Complications from surgery to repair prolapse of the uterus are listed on the HSE’s website and include:
- The mesh wearing away – further surgery may be required to remove and replace the mesh
- Damage to the surrounding organs, such as your bladder
- Pain during sex
- Vaginal discharge
- Vaginal bleeding
- Experiencing more prolapse symptoms – which may require further surgery
- A blood clot forming in one of your veins (for example, in your leg).
“I’m surprised there hasn’t been more of these cases. I suspect there are quite a substantial number of cases in Ireland where people haven’t linked the problems with the device,” Moloney said.
He said it can be difficult to establish whether there is a defect with the device or whether it was inserted incorrectly by the surgeon without expert evidence. This is costly, according to Moloney, as it can only be sourced in the UK, “given the reluctance in Irish medical professionals to give evidence against one another”.

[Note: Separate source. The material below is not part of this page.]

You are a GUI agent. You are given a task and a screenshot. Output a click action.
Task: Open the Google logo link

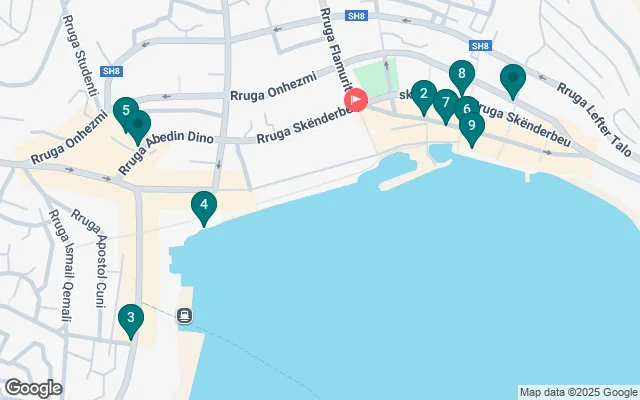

(TheJournal.ie contacted a number of Irish experts and clinicians in gynaecology for input into this article, but none responded to interview requests.)
Moloney said the lack of legal aid for people in these types of civil cases can also be a “significant barrier to justice”.
In response to a query from TheJournal.ie, the Health Products Regulatory Authority (HPRA) said it does not routinely collect or maintain information on the number of women in Ireland who have received transvaginal mesh devices or vaginal mesh implants as it does not have a direct role in licensing or certifying them.
Medical devices which have been appropriately CE marked and which meet all EU requirements can be freely placed on the European market. The authority did say it had identified “two unconfirmed reports of incidents” in respect of these devices.
“The HPRA is aware of reports of complications relating to the use of surgical meshes. At European level, the safety of surgical meshes used in urogynecological surgery was reviewed by the Scientific Committee on Emerging and Newly Identified Health Risks (SCENIHR),” it said in a statement.
A number of women affected by this issue made submissions to the committee, including one Dutch woman who said that she had several operations over a six-year period after the implant procedure.
“I still have severe pain every day and even special medication and operations for pain blocking do not make any difference. When I was 51 I went for the mesh, after the operation I felt like an invalid woman of almost 100 years [of age],” she said.
The committee’s report said there was a need for further improvement in the composition and design of synthetic meshes, in particular for female pelvic organ prolapse surgery.
It also recommended that non-invasive solutions should be considered before resorting to surgery and the amount of mesh should be limited where possible.
The HPRA said that in January last year, it sent the SCENIHR opinion and the related fact sheet to The Royal College of Surgeons in Ireland and The Royal College of Physicians in Ireland for onward distribution to their members.
In 2009, 2011, and 2012, the HPRA also wrote to consultants in Ireland to inform them of notifications published by the Food and Drug Administration and the [UK’s] Medicines and Healthcare Regulatory Authority in relation to this topic.